Song by Robin Williams

from the album Aladdin: Original Motion Picture Soundtrack
- Released: October 31, 1992
- Recorded: 1991
- Genre: Show tune; swing; jazz;
- Length: 2:26
- Label: Walt Disney
- Composer: Alan Menken
- Lyricist: Howard Ashman
- Producer: Alan Menken

Licensed audio
- "Friend Like Me (Remastered 2022)" on YouTube

= Friend Like Me =

"Friend Like Me" is the song from Disney's 1992 animated feature film Aladdin, performed by Robin Williams in his role as the Genie. The song is also performed by Will Smith in the 2019 live-action remake. It was nominated for the Academy Award for Best Original Song at the 65th Academy Awards and the Golden Globe Award for Best Original Song at the 50th Golden Globe Awards in 1993.

==Production==
The song was originally designed as a Cab Calloway-style big band number. Some elements of this concept remain (for instance, when the Genie scats, in typical Calloway moves), but after Robin Williams was cast it was expanded as a more comedic, pop-culture-filled song.

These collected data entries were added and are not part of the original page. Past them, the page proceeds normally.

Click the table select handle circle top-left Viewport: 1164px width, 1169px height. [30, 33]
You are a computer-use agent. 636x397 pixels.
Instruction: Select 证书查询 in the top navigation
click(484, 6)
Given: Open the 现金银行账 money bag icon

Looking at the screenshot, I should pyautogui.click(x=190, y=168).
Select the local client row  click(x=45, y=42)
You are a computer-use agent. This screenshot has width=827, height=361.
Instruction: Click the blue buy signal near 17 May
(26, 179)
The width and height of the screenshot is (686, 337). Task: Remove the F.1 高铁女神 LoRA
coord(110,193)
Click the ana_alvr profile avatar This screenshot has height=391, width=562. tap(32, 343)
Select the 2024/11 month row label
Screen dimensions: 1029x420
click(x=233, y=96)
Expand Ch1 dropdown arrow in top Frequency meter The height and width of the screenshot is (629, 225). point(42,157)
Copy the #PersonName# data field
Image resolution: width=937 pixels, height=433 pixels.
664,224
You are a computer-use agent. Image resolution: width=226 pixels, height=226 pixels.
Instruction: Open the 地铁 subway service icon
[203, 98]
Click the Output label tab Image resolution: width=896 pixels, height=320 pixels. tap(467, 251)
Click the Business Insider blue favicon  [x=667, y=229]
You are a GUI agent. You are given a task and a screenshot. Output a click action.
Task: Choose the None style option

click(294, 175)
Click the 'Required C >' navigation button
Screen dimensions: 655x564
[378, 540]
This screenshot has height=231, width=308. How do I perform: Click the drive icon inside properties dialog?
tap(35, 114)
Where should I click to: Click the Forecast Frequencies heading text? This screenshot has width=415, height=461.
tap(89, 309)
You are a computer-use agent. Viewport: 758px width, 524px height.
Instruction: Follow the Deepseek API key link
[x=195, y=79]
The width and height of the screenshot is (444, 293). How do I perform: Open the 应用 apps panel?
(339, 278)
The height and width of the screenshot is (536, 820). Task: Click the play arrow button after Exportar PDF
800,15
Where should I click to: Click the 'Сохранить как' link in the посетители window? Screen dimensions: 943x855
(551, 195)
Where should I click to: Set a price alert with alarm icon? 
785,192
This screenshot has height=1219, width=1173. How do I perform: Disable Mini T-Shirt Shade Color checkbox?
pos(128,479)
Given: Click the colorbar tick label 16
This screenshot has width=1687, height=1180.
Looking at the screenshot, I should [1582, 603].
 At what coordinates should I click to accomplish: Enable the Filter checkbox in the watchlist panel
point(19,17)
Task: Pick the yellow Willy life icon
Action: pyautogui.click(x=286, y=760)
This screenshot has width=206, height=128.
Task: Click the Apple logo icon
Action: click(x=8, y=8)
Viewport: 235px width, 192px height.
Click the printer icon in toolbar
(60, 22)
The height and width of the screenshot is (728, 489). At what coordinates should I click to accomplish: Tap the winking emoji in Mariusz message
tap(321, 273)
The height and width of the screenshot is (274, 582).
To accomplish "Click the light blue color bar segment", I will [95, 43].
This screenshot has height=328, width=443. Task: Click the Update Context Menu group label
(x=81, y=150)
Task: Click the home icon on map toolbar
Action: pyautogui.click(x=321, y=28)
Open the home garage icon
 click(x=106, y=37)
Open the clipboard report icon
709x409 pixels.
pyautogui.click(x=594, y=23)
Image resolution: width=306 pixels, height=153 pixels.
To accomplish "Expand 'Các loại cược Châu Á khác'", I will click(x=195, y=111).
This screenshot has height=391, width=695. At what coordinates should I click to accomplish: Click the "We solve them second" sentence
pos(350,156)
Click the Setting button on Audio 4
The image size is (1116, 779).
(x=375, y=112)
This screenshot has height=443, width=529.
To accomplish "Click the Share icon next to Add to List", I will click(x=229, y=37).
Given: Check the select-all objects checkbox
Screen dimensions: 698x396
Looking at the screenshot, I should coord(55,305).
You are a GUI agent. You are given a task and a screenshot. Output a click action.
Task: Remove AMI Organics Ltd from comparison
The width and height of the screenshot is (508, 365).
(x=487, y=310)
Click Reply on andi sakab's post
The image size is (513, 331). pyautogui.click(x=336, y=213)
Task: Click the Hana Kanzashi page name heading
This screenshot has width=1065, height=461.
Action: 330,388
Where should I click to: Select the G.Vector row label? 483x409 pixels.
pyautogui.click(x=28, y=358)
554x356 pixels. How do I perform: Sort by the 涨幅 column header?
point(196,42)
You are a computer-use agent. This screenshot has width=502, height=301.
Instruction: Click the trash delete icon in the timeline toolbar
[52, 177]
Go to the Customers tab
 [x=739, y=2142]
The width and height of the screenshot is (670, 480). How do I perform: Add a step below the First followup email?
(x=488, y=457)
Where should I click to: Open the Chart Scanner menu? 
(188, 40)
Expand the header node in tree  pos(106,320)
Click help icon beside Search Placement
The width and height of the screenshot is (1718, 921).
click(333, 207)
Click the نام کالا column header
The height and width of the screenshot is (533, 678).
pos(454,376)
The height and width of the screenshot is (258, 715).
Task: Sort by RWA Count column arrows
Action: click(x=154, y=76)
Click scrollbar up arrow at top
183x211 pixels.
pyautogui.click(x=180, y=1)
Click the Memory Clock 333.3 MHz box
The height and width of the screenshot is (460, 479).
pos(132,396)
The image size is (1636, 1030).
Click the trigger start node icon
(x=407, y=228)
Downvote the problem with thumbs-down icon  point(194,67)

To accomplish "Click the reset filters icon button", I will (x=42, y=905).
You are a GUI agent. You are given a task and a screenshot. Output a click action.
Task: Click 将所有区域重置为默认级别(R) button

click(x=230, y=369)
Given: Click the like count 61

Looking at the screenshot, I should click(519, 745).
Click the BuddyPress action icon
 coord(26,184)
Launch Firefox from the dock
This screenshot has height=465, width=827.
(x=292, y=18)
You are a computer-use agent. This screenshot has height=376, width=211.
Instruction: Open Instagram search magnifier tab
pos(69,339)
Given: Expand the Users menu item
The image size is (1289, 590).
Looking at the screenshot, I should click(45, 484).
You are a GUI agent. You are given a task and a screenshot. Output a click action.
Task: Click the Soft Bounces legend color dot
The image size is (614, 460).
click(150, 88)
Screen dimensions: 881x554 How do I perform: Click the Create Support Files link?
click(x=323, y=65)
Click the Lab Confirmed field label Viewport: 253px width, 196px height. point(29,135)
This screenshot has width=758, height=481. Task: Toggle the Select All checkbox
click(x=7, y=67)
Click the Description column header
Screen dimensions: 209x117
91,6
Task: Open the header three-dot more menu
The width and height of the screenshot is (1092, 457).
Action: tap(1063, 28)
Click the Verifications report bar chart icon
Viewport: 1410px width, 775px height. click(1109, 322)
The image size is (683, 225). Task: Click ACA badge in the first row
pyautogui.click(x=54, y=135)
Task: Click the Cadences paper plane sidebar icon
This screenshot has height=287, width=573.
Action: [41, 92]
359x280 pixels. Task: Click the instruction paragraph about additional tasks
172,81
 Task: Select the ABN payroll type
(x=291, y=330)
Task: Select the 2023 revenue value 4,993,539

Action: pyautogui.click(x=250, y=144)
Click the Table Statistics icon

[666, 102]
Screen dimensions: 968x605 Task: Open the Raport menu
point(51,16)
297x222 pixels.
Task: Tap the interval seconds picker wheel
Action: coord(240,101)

ScreenCrush stated that remnants of the previous version of the film can be seen in this sequence:

Aladdin's original design was younger, more cartoony, and loosely based on actor Michael J. Fox. But Jeffrey Katzenberg wanted the design changed, fearing that Aladdin wasn't a suitable leading man for the beautiful Jasmine. So Aladdin's design was reworked to be less Michael J. Fox and more Tom Cruise. However, animation on the movie had already started, so you can see traces of the old Aladdin design during "Friend Like Me".

==Synopsis==

After being released from his lamp by Aladdin, the Genie announces that he can grant three wishes to give the thief nearly anything he desires. When Aladdin expresses skepticism over the extent of the Genie's powers, the Genie stages an elaborate musical number and stresses that he can be a friend unlike any others Aladdin has ever had. This song is similar to the use of contemporary references in "Be Our Guest", performed by the enchanted cutlery of Beauty and the Beast, and "A Guy Like You", performed by the Gargoyles in The Hunchback of Notre Dame. The same happens in the live-action remake.

==Critical reception==
Spirituality & Practice described it as "the big production number of the film".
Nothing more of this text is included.